Ken and I sometimes present 1913 Massacre as a film about “mining’s toxic legacy.” Over the past week or so, that phrase has started to take on new meaning.
On Wednesday, August 4th, an EPA crew working with heavy digging machinery to install a drain in the abandoned and flooded Gold King Mine breached a debris dam and triggered the release of over three million gallons of toxic orange sulfide mining sludge into Cement Creek, which joins the Animas River at Silverton, Colorado. The Animas flows for about a hundred miles, through the San Juan National Forest and the town of Durango, to meet the San Juan River, a tributary of the Colorado River, in Farmington, New Mexico. Before the weekend, Farmington’s waters had turned orange. At the start of this week, the toxic plume of arsenic, lead, copper, cadmium and aluminum had reached Utah.

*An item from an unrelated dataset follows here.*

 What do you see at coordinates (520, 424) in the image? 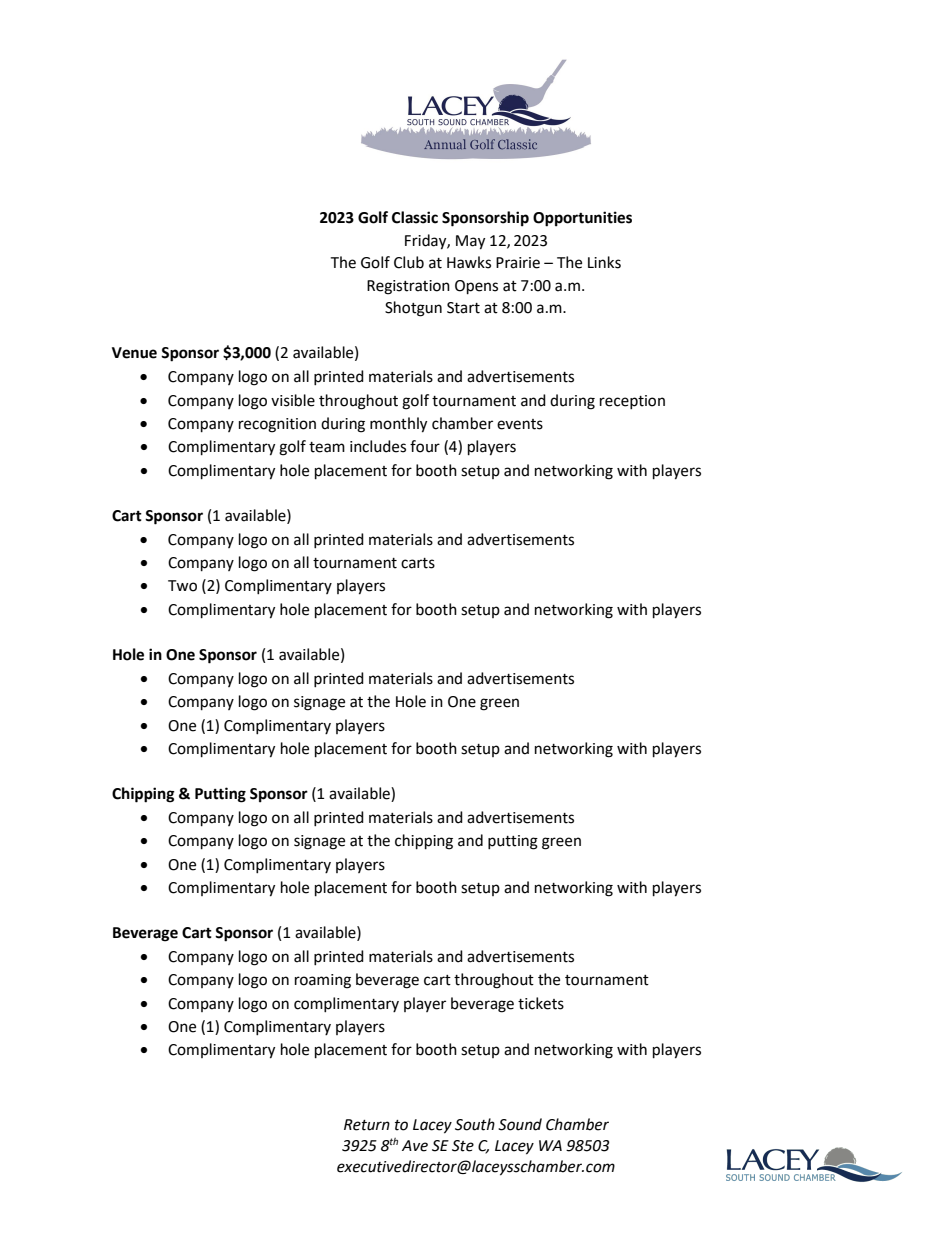
I see `events` at bounding box center [520, 424].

The Gold King is still draining, at an alarming rate of well over 500 gallons per minute. EPA crews have been working to construct settling ponds where the mine wastewater can be treated before it flows into Cement Creek; but the agency has otherwise stumbled in its efforts to handle the crisis and keep the public fully informed. EPA Region 8 officials were slow to acknowledge the magnitude of the Animas River disaster and they’ve appeared reluctant to share water quality data and issue appropriate advisories. That has invited some well-deserved criticism as well as some political grandstanding, with politicians from Colorado to New Mexico and Arizona lambasting the agency, urging that EPA hold itself to the same level of accountability as it would hold any private entity responsible for such a spill, and demanding compensation for damages. Colorado State Senator Ellen Roberts dubbed the Animas “the EPA Love Canal.”
Of course, there is much more to the story. The abandoned mines around Silverton — the Gold King, the Red and Bonita, and the American Tunnel — have been releasing hundreds of gallons of toxic wastewater every minute, every day, for nearly a decade. The Sunnyside Gold Corporation stopped treating the water in Cement Creek in 2003. The EPA was trying to remedy the problem; but the EPA and legal provisions in the Clean Water Act also stymied earlier efforts of good samaritan groups like the Animas River Stakeholders Group.

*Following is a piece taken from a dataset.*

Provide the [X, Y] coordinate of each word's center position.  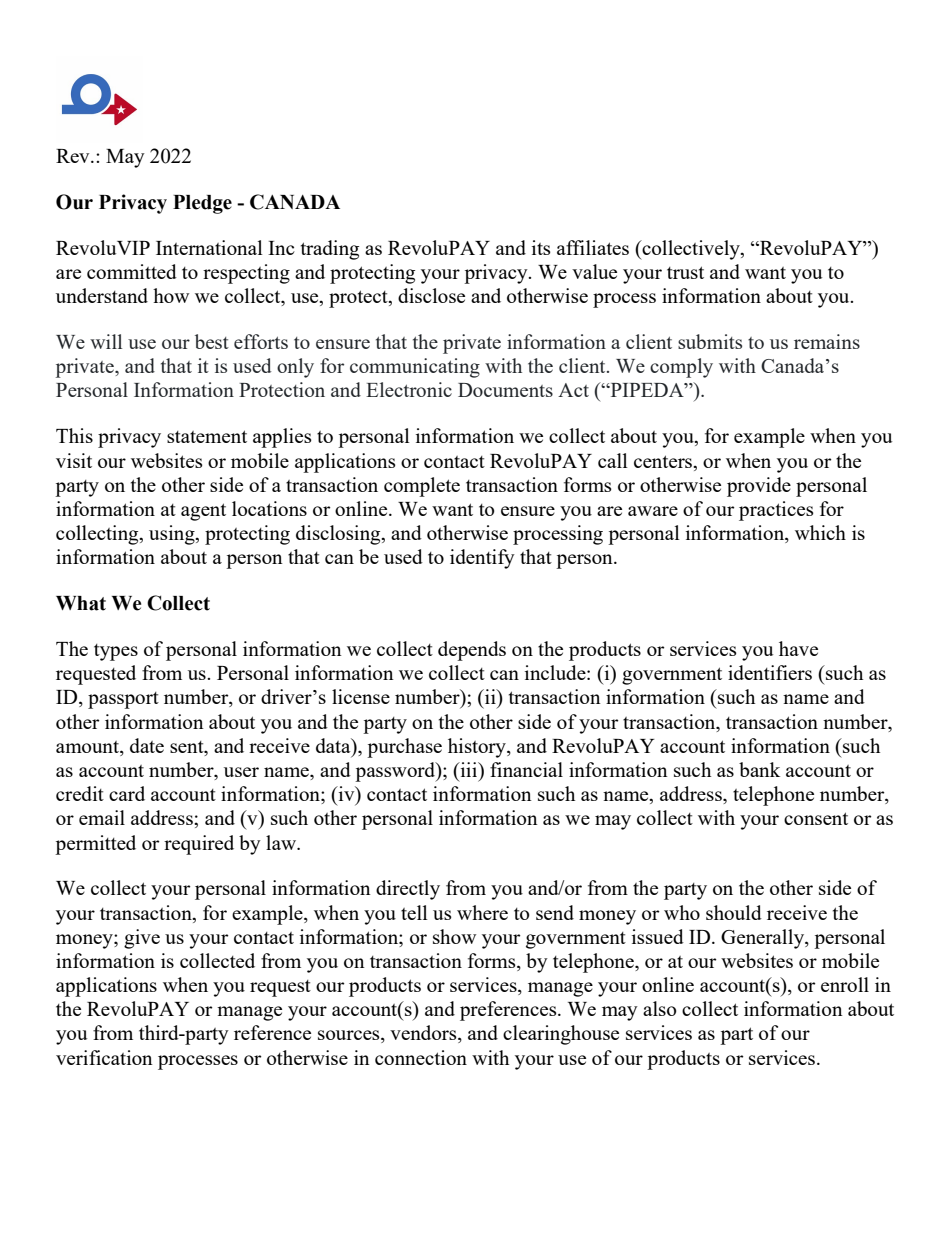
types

In truth, the Gold King catastrophe looks less like the result of a sudden breach and more like a slow-motion disaster that has been unfolding for decades, in Silverton and throughout the American West. Towns that historically depended on mining for their livelihood, or still hope for mining’s return, as Silverton did as late as 2013, tend to forgive, or turn a blind eye, to what one 2013 Durango Herald article calls “gross environmental malfeasance.” The problem is much more widespread than most people could ever have imagined: according to the federal government, “40 percent of the headwaters of Western waterways have been contaminated from mine runoff.”
Like it or not, this is our industrial heritage. We have a responsibility to deal with the toxic legacy of mining’s past. At the same time we ought to remember that mining, and especially non-ferrous or sulfide mining, still poses a serious threat to American waters. Sure, mining and water treatment technologies have improved. But “treating water,” as the EPA’s Steve Way put it in 2014, “is a forever decision”; and neither industry nor government demonstrate unwavering commitment to that decision. So we have yet to clean up the mess left by mining companies that operated in the last century; and we continue to permit risky mining operations that will contaminate groundwaters and are likely to kill rivers, decimate wetlands, and pollute our waters.
As people in the Lake Superior region — where our film is set, and which in recent years has witnessed a new run of exploration, leasing and mining activity — watched the Animas disaster unfold, many expressed the same thought: “imagine this coming down the St. Louis River.” “We can’t let this happen to the Boundary Waters.” In the Upper Peninsula, where Lundin Mining is now making a bid to expand sulfide mining operations to the headwaters of the Yellow Dog River, people are worried that today’s mining will irreparably damage waterways that managed to escape, or have just begun to recover from, yesterday’s destruction.
The Animas River disaster serves as a stark reminder of how extensive the damage already is, and how much we still have to lose.
This unexpected but predictable release of graphic orange acid mine drainage is a reminder that we have a legacy of unregulated water contamination waiting for us to clean up. As this water flows over 100 miles downstream into other states it leaves polluted sediments in its path. It continues to add 500-700 gallons a minute from the source which amounts to about a million gallons more per day. This is a national problem, and taxpayers will have to pay for it. The stockholders of original mines are nowhere to be found to sue for costs. Who is going to step up and protect the people and others who depend on this ecosystem?